■ Document segment:
People always say Mount Bonnell is a cakewalk, and not a ‘real hike,’ but I knew there was more to it than that. Had to be. And I was right. Looking online one day for caves in the Austin area, I read that Bigfoot Wallace, a famous Texas frontiersman and soldier, hid out in a cave here when the Austin area was very dangerous territory. Incidentally, we had bought an audiobook about the life of Wallace last year to listen to on our way to Fort Davis. It was such a humorous account of his ‘scapes and scrapes,’ I had to find out more. Legend has it that he fought an Indian, mano y mano to the death, on a ledge on the side of this mountain above the Colorado River. The story was full of pulp action, the two of them wrestling and rolling around on the ground, stopping to look at the same knife, trying to grab it before the other. Wallace got caught in a choke hold but reversed the maneuver, and foot swiped the back of his opponent’s leg, laying him out flat, the warrior’s head falling hard and fast onto a sharp rock. There was also another story about the frontiersman hiding out in a cave at the base of Mount Bonnell to recover from the ‘flux’(dysentery), and the subsequent loss of his hair. He would not return to his sweetheart who waited for him in Austin until it grew back. He rubbed bear grease on his scalp daily to no avail, only to be told that his fiancée could wait no longer, and married another man. Wallace fought in about every Texas scrape there was, including the Battles of Salado Creek, Hondo River, and Mier. He survived the Black Bean Massacre in Mexico, and is buried here in Austin, right by Stephen F. Austin in the Texas State Cemetery.

■ Your assignment: In the Mount Bonnell text, what did Wallace rub on his scalp every day? The listing that comes next is separate material and has no connection to the Mount Bonnell text.

■ Information provided:
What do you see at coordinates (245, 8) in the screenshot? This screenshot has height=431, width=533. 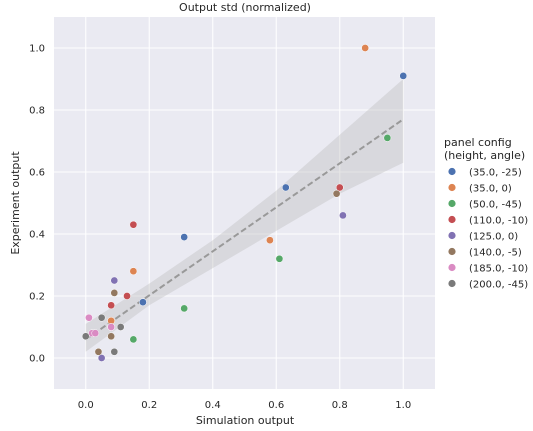 I see `chart-title: Output std (normalized)` at bounding box center [245, 8].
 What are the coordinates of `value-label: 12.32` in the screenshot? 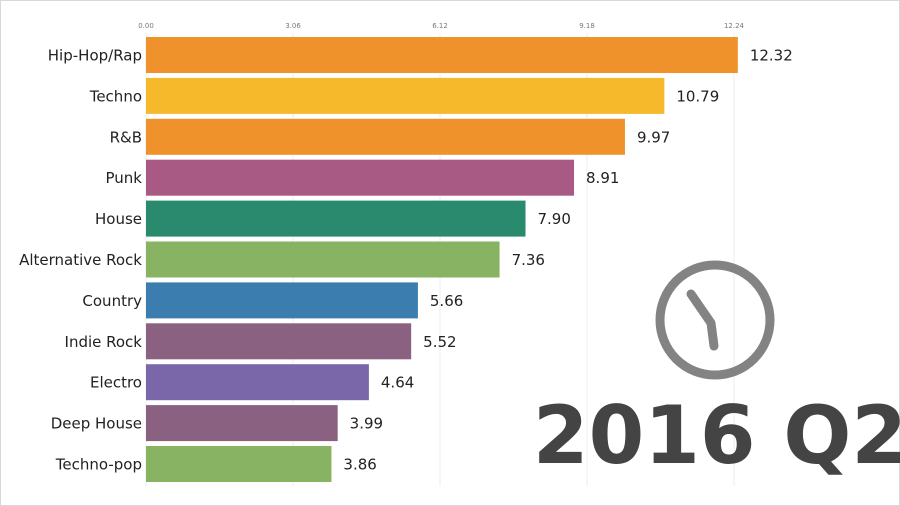 It's located at (772, 56).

■ Answer section: Bear grease.